Starting next week, town halls will be happening across Manitoba, focussing on the provincial COVID-19 immunization campaign.

Dr. Brent Roussin, chief provincial public health officer, Health and Seniors Care Minister Heather Stefanson,  Dr. Joss Reimer, and Johanu Botha will be part of a two-night town hall campaign. 

A town hall for Winnipeggers will occur Thursday, April 15 at 6:30 p.m. Everyone else is being asked to join two days earlier on Tuesday, April 13 at 6:30 p.m. 

Participants are asked to sign up online.

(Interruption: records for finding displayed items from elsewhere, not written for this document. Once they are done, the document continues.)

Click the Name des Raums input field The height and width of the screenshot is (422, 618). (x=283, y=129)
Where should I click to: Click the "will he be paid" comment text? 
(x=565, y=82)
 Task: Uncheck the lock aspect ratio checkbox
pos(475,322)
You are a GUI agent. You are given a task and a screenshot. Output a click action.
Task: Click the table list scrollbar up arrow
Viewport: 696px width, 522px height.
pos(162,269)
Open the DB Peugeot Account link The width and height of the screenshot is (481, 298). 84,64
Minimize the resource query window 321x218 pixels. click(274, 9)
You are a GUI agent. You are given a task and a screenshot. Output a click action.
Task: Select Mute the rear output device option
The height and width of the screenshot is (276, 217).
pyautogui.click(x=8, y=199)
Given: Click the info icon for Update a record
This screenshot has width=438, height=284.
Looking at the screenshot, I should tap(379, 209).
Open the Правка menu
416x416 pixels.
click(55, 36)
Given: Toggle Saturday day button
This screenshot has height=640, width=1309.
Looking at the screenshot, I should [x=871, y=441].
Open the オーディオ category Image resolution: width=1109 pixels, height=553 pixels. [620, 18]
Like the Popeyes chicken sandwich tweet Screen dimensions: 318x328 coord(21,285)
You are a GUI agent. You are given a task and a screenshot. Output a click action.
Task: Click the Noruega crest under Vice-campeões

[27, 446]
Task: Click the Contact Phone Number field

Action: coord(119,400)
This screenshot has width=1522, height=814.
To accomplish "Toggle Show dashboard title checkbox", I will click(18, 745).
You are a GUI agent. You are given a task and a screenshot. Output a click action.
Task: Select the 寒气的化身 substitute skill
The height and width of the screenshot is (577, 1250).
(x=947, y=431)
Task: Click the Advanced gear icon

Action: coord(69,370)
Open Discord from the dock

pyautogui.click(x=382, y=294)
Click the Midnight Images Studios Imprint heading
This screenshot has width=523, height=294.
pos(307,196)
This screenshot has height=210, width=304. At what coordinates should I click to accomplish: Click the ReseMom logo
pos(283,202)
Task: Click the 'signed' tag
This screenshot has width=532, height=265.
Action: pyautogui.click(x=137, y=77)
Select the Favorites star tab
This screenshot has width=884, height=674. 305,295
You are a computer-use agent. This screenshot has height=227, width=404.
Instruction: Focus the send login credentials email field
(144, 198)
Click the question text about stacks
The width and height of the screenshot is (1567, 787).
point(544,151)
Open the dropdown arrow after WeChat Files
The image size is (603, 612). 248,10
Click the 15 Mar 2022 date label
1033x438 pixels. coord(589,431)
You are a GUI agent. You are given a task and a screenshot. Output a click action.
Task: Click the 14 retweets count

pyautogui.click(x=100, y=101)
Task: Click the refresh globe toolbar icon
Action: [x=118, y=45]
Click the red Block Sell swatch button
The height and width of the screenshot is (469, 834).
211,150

Despite delays in shipping and supersite hiccups, the province is opening the criteria to be vaccinated further by lowering age limits.

Manitobans aged 62 years old or older, along with First Nation people aged 42 or older, are now eligible for the COVID-19 vaccine. This includes people who have lived in Manitoba for one month or longer.

"To date, 222,130 doses of vaccine have been administered including 158,128 first doses and 64,002 second doses," the province says in a statement.

Limited pop-up access will be available due to Moderna delays.

Congregate living facility residents at over one hundred homes will be getting vaccinations starting this week. 

In total, 409,470 doses of vaccines have landed on Manitoban soil including:

• 246,870 doses of Pfizer vaccine; 
• 90,000 doses of the Moderna vaccine; and
• 72,600 doses of the AstraZeneca/Covishield vaccine.   

Just over half of those, 222,130 doses, have been recorded as administered.